Apesar da existência dessa correlação, os mecanismos pelo qual os diferentes genótipos influenciam no comportamento de forrageamento continuam desconhecidos. Uma possibilidade que poderia diferenciar essas formigas diz respeito à aferência da informação da condição de luminosidade do ambiente. Como discutido na seção anterior, algumas estruturas anatômicas não apresentam a mesma curva de crescimento do resto do corpo. O olho pode ser uma dessas estruturas. Consequentemente, a maneira como o olho e suas estruturas fotorreceptoras codificam a informação acerca da condição de iluminação pode variar entre formigas de diferentes tamanhos/genótipos.

Outra possibilidade diz respeito à eferências diferentes à informação dada pelo oscilador molecular. Isso faria com que diferentes operárias respondessem de maneira diferente ao ritmo ambiental de claro e escuro. Ou mesmo, em um caso mais extremo, o oscilador endógeno poderia funcionar de maneira diferente nas diferentes formigas.

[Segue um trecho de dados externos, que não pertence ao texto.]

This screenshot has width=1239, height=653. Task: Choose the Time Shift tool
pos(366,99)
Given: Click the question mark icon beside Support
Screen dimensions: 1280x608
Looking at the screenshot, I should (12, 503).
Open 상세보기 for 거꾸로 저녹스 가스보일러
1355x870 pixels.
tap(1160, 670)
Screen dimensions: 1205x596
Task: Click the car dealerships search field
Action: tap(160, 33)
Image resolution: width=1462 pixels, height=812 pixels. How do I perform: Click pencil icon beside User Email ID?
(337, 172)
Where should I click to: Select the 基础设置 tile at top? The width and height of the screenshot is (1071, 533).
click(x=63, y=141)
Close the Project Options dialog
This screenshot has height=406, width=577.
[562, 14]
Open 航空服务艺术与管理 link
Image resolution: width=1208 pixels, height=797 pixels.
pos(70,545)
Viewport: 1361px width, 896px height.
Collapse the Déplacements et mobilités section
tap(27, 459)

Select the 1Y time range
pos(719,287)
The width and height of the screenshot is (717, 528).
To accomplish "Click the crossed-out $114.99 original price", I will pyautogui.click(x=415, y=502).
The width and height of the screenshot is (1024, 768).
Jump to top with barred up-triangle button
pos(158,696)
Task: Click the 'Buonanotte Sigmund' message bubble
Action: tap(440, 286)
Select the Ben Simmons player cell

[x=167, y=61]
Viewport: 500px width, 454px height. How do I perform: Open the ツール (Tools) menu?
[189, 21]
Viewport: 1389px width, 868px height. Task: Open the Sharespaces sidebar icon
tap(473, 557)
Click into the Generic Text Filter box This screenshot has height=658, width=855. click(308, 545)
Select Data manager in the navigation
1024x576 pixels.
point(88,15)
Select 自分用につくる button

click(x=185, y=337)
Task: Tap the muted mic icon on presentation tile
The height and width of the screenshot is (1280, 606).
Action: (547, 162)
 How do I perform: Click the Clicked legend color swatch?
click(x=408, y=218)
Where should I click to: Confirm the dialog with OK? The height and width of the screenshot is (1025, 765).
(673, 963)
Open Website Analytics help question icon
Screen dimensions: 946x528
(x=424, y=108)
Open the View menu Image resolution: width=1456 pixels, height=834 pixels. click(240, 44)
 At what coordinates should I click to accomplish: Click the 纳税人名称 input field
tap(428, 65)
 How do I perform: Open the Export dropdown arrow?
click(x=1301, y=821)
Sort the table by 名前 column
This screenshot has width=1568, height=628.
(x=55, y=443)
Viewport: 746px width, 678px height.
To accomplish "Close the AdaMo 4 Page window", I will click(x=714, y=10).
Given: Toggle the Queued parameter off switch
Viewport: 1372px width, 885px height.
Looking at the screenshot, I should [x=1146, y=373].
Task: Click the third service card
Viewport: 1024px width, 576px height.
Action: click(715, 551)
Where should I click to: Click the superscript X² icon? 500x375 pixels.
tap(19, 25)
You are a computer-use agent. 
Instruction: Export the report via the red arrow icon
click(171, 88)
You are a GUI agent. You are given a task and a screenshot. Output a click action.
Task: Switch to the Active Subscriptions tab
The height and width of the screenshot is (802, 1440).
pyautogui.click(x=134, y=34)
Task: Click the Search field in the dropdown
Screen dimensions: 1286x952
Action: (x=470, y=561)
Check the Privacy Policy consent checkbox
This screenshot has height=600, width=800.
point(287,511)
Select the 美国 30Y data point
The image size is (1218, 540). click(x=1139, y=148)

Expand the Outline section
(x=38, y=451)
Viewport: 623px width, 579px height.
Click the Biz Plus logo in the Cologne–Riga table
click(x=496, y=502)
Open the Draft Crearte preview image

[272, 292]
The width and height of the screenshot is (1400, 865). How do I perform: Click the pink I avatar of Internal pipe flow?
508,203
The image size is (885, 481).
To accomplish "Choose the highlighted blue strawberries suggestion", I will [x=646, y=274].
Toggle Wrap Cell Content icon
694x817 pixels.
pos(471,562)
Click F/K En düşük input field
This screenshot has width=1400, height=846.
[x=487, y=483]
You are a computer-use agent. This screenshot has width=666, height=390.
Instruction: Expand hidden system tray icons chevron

Entretanto, os mecanismos moleculares do oscilador endógeno são muito conservados através das linhagens, portanto, esse segundo cenário parece mais improvável.

Como apresentado na introdução, todos os animais apresentam algum tipo de oscilador endógeno passível de ser sincronizado com os ritmos ambientais. No caso dos insetos a maquinaria molecular do oscilador é baseada nas alças de retroalimentação da expressão dos genes period/timeless e clock/cycle. Essas alças se autorregulam criando um ciclo constante de aproximadamente 24 horas. Independente do habito de vida do inseto, seja ele noturno ou diurno, o gene period tem pico de expressão no meio da noite (SANDRELLI et al., 2008). Ou seja, o hábito de vida do animal (i.e. noturno ou diurno) depende da eferência dada ao estimulo da expressão dos genes do relógio. É possível que dentro de uma mesma colônia existam indivíduos que respondem de maneira diferente a esse estimulo, gerando os grupos noturnos e diurnos simultaneamente. De maneira semelhante ao observado em Apis mellifera.

Tanto a hipótese de diferenças no padrão de expressão dos genes do relógio quando nas diferenças de codificação da informação luminosa pelo olho e as estruturas fotorreceptoras das formigas precisam ser testadas.

A ideia de que essas formigas sejam diferentes entre si compactua com os modelos de limiares. Nas possibilidades levantadas acima os limiares de resposta à informação luminosa seriam diferentes, o que gerariam padrões comportamentais de forrageamento diferentes. Além disso, as diferenças nos limiares seriam em função de diferenças na relação que os indivíduos têm com a informação dada pelo relógio molecular, ou em função das diferenças na estrutura do olho das diferentes castas. Note que as diferenças dos limiares apresentadas seriam exclusivamente dadas por fatores internos aos indivíduos. Como fatores externos também podem gerar diferenças nos limiares, não se descarta a possibilidade de que as formigas dividam a tarefa temporalmente em função de algum aspecto externo ao individuo.

Apesar das hipóteses acima serem promissoras, não é possível descartar a hipótese que as formigas que aparecem em diferentes horários sejam iguais. Nesse caso, resta tentar compreender quais processos coletivos que podem gerar esse padrão observado. Entretanto, como a diferença morfológica foi observada, é razoável pensar que essas formigas que dividem temporalmente a tarefa de forrageamento são de fato diferentes entre si.